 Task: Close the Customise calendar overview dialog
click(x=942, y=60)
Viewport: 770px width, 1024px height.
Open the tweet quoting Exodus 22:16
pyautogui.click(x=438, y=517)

=-=-=-=-=

== TRY IT ==
Restate the records above word for word.

== FINAL ANSWER ==
 Task: Close the Customise calendar overview dialog
click(x=942, y=60)
Viewport: 770px width, 1024px height.
Open the tweet quoting Exodus 22:16
pyautogui.click(x=438, y=517)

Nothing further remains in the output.